> **Fragmento del documento**:
■ ■ ■ ■ ■ ■ ■
Es muy interesante la reflexión que hace Brodsky porque sitúa el arte en una posición inamovible dentro de las capacidades del ser humano; el arte no es optativo. La misma realidad pide a nuestra mente (y nuestra mente a nuestras manos) que haga arte para conocerse, para conocernos.

A partir de Brodsky, viene a mi mente la teoría de Hegel, quien en su obra Introducción a la estética, defiende que el arte “hace accesible a la intuición lo que existe en el espíritu, la verdad que el hombre abriga”. Gracias al arte:

“El hombre puede ser testigo entristecido de todos los horrores. El arte puede elevarnos a la altura de lo que es noble, sublime y verdadero, llevarnos a la inspiración y el entusiasmo, lo mismo que puede hundirnos en la sensualidad más grande, en las pasiones más bajas, ahogarnos en una atmósfera de voluptuosidad y dejarnos desamparados, aplastados por el juego de una imaginación desencadenada que actúa sin freno”.
■ ■ ■ ■ ■ ■ ■
> **Ejercicio planteado**: Según el fragmento sobre el arte, ¿en qué obra defiende Hegel que el arte hace accesible a la intuición lo que existe en el espíritu? Responde en una frase, por favor. El listado no guarda relación con el fragmento.

> **Datos disponibles**:
■ ■ ■ ■ ■ ■ ■
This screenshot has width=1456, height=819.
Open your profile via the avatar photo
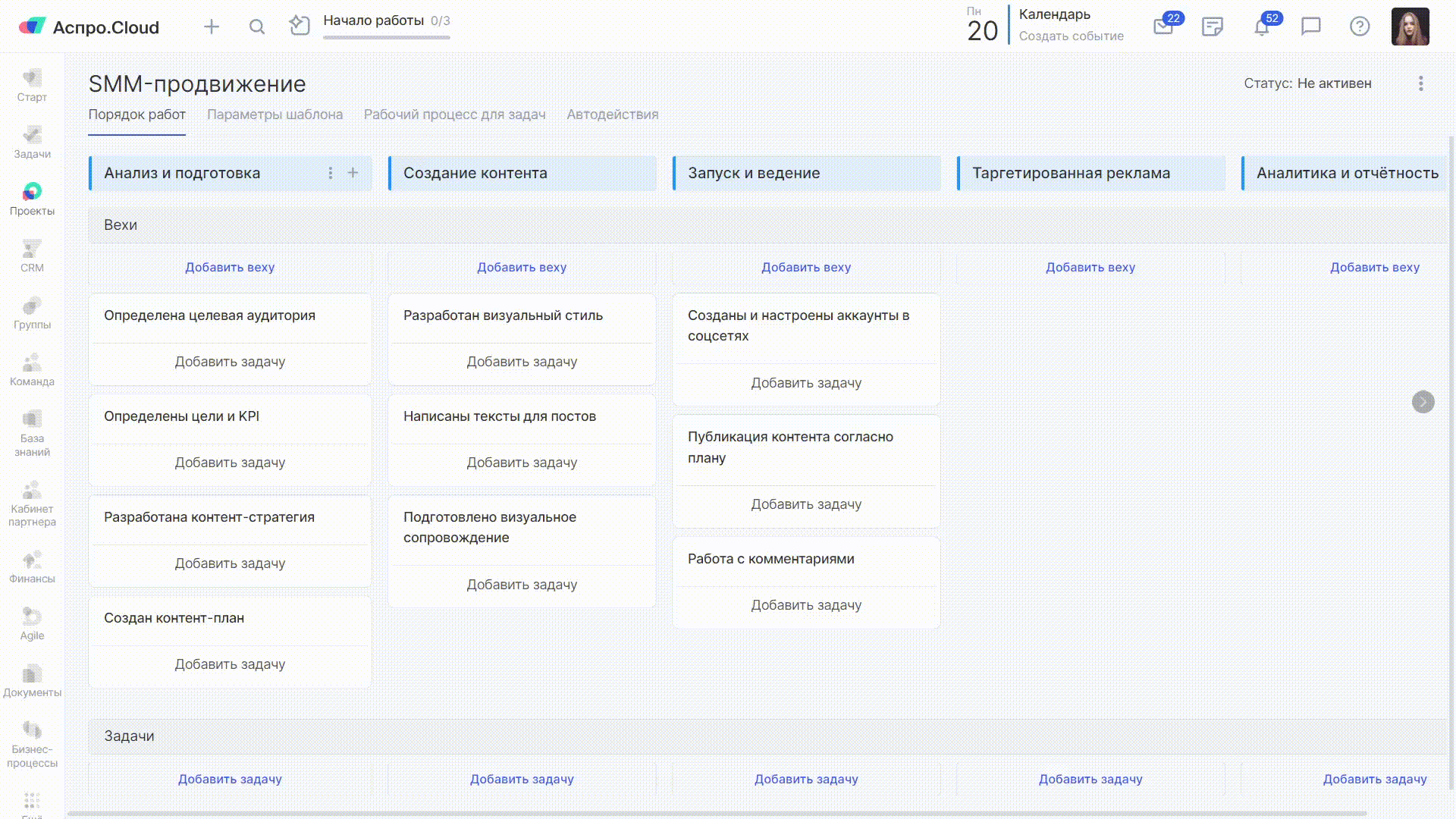tap(1410, 27)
■ ■ ■ ■ ■ ■ ■
> **Respuesta final**: Hegel lo defiende en su obra Introducción a la estética.